→ **What you are asked to do**
In the entries below, spot each line with the word "computer" and copy it.

→ **Records shown**
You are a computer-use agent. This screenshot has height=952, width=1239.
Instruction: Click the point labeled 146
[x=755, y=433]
==
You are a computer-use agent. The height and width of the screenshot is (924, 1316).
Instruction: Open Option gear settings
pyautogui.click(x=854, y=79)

→ **Answer to this problem**
You are a computer-use agent. This screenshot has height=952, width=1239.
You are a computer-use agent. The height and width of the screenshot is (924, 1316).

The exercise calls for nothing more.